What needs to be done — Format each line of the items below as an entry in a numbered list, and leave out the blank lines.

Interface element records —
....................

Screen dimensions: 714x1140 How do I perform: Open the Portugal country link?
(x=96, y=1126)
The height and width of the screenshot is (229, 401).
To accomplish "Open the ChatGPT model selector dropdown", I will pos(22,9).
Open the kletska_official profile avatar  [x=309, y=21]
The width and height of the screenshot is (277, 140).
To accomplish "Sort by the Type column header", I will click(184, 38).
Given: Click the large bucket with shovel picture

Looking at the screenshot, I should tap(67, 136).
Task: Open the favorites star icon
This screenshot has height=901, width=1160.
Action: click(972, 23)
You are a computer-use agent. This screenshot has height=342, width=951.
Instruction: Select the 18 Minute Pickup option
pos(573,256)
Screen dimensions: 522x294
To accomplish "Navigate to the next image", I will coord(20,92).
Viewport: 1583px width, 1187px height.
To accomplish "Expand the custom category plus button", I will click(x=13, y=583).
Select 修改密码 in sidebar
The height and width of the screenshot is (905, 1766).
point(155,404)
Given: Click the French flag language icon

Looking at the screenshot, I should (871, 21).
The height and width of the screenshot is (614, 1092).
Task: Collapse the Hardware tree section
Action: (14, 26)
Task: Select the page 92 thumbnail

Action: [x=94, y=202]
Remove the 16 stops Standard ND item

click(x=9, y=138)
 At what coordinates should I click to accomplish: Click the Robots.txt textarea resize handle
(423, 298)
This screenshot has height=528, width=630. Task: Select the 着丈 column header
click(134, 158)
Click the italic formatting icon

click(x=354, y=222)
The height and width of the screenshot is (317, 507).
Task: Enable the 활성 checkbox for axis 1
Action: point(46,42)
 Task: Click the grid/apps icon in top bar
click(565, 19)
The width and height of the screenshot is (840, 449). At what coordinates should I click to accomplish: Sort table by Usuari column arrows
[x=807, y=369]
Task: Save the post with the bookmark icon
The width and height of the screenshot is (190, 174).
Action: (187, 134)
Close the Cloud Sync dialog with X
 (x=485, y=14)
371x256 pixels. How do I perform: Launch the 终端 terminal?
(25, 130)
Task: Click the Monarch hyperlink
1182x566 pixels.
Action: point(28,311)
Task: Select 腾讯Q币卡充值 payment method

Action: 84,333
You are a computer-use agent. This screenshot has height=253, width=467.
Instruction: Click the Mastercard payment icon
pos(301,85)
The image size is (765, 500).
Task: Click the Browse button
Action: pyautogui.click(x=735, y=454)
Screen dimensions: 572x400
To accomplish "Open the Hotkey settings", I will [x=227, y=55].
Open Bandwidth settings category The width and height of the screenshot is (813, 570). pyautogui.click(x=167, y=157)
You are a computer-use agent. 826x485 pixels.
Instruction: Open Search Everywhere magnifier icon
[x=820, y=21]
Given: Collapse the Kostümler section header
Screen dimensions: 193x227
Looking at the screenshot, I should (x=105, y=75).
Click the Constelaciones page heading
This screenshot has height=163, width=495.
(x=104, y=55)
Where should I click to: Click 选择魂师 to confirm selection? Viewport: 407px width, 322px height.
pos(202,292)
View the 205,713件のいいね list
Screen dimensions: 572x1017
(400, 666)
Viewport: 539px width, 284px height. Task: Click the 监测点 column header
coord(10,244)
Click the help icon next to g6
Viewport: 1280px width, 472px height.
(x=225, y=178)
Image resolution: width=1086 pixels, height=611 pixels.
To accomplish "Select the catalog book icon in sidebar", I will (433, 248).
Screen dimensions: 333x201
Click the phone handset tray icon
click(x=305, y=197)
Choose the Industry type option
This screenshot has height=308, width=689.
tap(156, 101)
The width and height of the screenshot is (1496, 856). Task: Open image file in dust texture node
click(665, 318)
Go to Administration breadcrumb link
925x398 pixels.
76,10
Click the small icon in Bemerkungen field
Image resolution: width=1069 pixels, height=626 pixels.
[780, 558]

....................

Reply —
1. Screen dimensions: 714x1140 How do I perform: Open the Portugal country link?
2. (x=96, y=1126)
3. The height and width of the screenshot is (229, 401).
4. To accomplish "Open the ChatGPT model selector dropdown", I will pos(22,9).
5. Open the kletska_official profile avatar  [x=309, y=21]
6. The width and height of the screenshot is (277, 140).
7. To accomplish "Sort by the Type column header", I will click(184, 38).
8. Given: Click the large bucket with shovel picture
9. Looking at the screenshot, I should tap(67, 136).
10. Task: Open the favorites star icon
11. This screenshot has height=901, width=1160.
12. Action: click(972, 23)
13. You are a computer-use agent. This screenshot has height=342, width=951.
14. Instruction: Select the 18 Minute Pickup option
15. pos(573,256)
16. Screen dimensions: 522x294
17. To accomplish "Navigate to the next image", I will coord(20,92).
18. Viewport: 1583px width, 1187px height.
19. To accomplish "Expand the custom category plus button", I will click(x=13, y=583).
20. Select 修改密码 in sidebar
21. The height and width of the screenshot is (905, 1766).
22. point(155,404)
23. Given: Click the French flag language icon
24. Looking at the screenshot, I should (871, 21).
25. The height and width of the screenshot is (614, 1092).
26. Task: Collapse the Hardware tree section
27. Action: (14, 26)
28. Task: Select the page 92 thumbnail
29. Action: [x=94, y=202]
30. Remove the 16 stops Standard ND item
31. click(x=9, y=138)
32.  At what coordinates should I click to accomplish: Click the Robots.txt textarea resize handle
33. (423, 298)
34. This screenshot has height=528, width=630. Task: Select the 着丈 column header
35. click(134, 158)
36. Click the italic formatting icon
37. click(x=354, y=222)
38. The height and width of the screenshot is (317, 507).
39. Task: Enable the 활성 checkbox for axis 1
40. Action: point(46,42)
41.  Task: Click the grid/apps icon in top bar
42. click(565, 19)
43. The width and height of the screenshot is (840, 449). At what coordinates should I click to accomplish: Sort table by Usuari column arrows
44. [x=807, y=369]
45. Task: Save the post with the bookmark icon
46. The width and height of the screenshot is (190, 174).
47. Action: (187, 134)
48. Close the Cloud Sync dialog with X
49.  (x=485, y=14)
50. 371x256 pixels. How do I perform: Launch the 终端 terminal?
51. (25, 130)
52. Task: Click the Monarch hyperlink
53. 1182x566 pixels.
54. Action: point(28,311)
55. Task: Select 腾讯Q币卡充值 payment method
56. Action: 84,333
57. You are a computer-use agent. This screenshot has height=253, width=467.
58. Instruction: Click the Mastercard payment icon
59. pos(301,85)
60. The image size is (765, 500).
61. Task: Click the Browse button
62. Action: pyautogui.click(x=735, y=454)
63. Screen dimensions: 572x400
64. To accomplish "Open the Hotkey settings", I will [x=227, y=55].
65. Open Bandwidth settings category The width and height of the screenshot is (813, 570). pyautogui.click(x=167, y=157)
66. You are a computer-use agent. 826x485 pixels.
67. Instruction: Open Search Everywhere magnifier icon
68. [x=820, y=21]
69. Given: Collapse the Kostümler section header
70. Screen dimensions: 193x227
71. Looking at the screenshot, I should (x=105, y=75).
72. Click the Constelaciones page heading
73. This screenshot has height=163, width=495.
74. (x=104, y=55)
75. Where should I click to: Click 选择魂师 to confirm selection? Viewport: 407px width, 322px height.
76. pos(202,292)
77. View the 205,713件のいいね list
78. Screen dimensions: 572x1017
79. (400, 666)
80. Viewport: 539px width, 284px height. Task: Click the 监测点 column header
81. coord(10,244)
82. Click the help icon next to g6
83. Viewport: 1280px width, 472px height.
84. (x=225, y=178)
85. Image resolution: width=1086 pixels, height=611 pixels.
86. To accomplish "Select the catalog book icon in sidebar", I will (433, 248).
87. Screen dimensions: 333x201
88. Click the phone handset tray icon
89. click(x=305, y=197)
90. Choose the Industry type option
91. This screenshot has height=308, width=689.
92. tap(156, 101)
93. The width and height of the screenshot is (1496, 856). Task: Open image file in dust texture node
94. click(665, 318)
95. Go to Administration breadcrumb link
96. 925x398 pixels.
97. 76,10
98. Click the small icon in Bemerkungen field
99. Image resolution: width=1069 pixels, height=626 pixels.
100. [780, 558]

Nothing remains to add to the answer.